- Textauszug:
+ + + + + + +
Fritsch: Nach dem Karriereende hatte ich sieben Monate Zeit, bevor die Ausbildung begann. Ich wusste nicht so recht, was ich mit mir anfangen sollte. Es war für mich nicht denkbar, dass ich vom einen auf den anderen Tag dieses Trainingsgelände nicht mehr betreten werde. Da ich eh immer trainiert habe, bin ich einfach weiter nach Brackel gegangen, ohne dort dann aber die Beine zu beanspruchen. Ein Jahr später hatte ich 25 Kilo mehr. Das ist für mich ein schönes Hobby, aber ich betreibe es weit nicht mehr so intensiv wie damals.
Fritsch: "Tuchel sagte nur: Mach's einfach so wie Dani Alves"
+ + + + + + +
- Einträge aus einem Datensatz:
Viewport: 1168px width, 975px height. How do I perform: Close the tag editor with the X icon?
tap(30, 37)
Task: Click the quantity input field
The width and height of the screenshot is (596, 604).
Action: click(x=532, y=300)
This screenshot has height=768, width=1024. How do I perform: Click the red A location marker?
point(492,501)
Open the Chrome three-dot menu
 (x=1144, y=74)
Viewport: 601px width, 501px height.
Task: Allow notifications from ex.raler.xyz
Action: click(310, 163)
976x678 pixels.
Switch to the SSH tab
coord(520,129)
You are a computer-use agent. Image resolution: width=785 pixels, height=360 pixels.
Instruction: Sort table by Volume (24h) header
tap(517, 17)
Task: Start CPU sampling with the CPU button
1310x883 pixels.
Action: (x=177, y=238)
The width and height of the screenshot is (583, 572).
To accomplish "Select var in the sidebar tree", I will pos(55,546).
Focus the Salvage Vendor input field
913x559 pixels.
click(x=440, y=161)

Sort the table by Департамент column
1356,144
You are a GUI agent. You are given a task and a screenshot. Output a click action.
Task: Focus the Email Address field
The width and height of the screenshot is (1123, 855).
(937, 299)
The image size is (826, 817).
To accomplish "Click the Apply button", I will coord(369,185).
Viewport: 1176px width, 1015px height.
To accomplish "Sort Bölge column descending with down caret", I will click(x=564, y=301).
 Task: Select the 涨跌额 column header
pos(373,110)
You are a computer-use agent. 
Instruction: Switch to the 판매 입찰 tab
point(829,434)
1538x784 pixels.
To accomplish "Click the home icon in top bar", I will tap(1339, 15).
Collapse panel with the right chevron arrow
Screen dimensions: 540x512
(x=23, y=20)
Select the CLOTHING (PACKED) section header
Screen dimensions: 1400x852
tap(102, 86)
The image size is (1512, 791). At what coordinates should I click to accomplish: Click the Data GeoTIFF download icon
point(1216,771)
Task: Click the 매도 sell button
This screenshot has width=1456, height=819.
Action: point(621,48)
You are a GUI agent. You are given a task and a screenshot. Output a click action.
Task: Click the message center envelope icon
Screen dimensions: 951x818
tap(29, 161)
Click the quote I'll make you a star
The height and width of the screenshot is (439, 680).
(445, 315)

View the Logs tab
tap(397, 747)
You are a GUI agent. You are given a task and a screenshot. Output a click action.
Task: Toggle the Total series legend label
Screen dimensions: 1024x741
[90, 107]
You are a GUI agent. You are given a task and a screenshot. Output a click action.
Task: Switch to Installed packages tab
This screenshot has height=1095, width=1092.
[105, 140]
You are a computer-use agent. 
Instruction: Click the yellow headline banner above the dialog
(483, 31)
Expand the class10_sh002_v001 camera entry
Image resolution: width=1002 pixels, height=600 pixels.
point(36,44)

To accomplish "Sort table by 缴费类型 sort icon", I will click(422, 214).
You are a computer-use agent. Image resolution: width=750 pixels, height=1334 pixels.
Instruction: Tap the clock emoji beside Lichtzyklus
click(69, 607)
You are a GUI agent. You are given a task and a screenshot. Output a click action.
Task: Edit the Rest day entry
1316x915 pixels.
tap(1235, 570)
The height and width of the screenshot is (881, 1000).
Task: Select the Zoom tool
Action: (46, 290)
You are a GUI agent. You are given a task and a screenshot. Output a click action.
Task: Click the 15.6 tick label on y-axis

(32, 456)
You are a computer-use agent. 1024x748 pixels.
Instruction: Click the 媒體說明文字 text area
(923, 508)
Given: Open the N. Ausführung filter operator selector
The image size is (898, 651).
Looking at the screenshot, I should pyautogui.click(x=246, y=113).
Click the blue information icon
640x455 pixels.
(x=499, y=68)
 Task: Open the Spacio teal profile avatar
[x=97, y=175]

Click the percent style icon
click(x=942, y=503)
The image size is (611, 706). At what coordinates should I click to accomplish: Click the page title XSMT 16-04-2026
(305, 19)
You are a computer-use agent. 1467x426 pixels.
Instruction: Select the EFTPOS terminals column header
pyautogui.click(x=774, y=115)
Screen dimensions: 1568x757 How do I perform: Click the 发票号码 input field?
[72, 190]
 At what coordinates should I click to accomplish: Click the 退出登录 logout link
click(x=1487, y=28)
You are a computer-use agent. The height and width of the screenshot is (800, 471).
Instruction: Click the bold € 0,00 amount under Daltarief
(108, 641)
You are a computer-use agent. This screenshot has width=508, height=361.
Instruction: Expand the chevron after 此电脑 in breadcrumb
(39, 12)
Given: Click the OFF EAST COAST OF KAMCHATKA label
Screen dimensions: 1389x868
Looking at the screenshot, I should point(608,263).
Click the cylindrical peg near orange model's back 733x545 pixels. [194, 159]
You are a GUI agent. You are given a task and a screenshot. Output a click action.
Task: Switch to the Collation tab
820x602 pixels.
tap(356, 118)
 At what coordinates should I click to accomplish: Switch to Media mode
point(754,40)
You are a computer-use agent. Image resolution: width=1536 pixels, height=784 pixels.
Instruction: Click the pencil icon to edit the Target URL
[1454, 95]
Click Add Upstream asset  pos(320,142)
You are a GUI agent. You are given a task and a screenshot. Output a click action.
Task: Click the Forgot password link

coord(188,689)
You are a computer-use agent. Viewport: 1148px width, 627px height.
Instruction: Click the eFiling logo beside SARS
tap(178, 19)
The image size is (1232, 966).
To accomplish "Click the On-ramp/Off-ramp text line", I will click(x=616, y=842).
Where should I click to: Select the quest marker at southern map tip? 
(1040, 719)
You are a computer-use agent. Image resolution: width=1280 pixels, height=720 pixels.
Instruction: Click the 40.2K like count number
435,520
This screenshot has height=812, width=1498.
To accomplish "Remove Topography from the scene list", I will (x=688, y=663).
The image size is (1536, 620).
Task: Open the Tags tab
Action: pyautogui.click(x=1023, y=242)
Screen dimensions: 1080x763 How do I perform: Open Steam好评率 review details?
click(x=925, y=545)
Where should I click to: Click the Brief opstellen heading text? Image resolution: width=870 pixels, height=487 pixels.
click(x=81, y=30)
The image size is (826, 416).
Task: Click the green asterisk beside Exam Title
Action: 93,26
+ + + + + + +
- Arbeitsauftrag 1: Wie viele Monate hatte Fritsch laut dem Textauszug nach dem Karriereende Zeit, bevor die Ausbildung begann?
- Arbeitsauftrag 2: Gib aus dem Textauszug alles von „Fritsch: Nach dem“ bis hinunter zu „intensiv wie damals.“ unverändert zurück.

- Ergebnis 1: Sieben Monate.

- Ergebnis 2:
Fritsch: Nach dem Karriereende hatte ich sieben Monate Zeit, bevor die Ausbildung begann. Ich wusste nicht so recht, was ich mit mir anfangen sollte. Es war für mich nicht denkbar, dass ich vom einen auf den anderen Tag dieses Trainingsgelände nicht mehr betreten werde. Da ich eh immer trainiert habe, bin ich einfach weiter nach Brackel gegangen, ohne dort dann aber die Beine zu beanspruchen. Ein Jahr später hatte ich 25 Kilo mehr. Das ist für mich ein schönes Hobby, aber ich betreibe es weit nicht mehr so intensiv wie damals.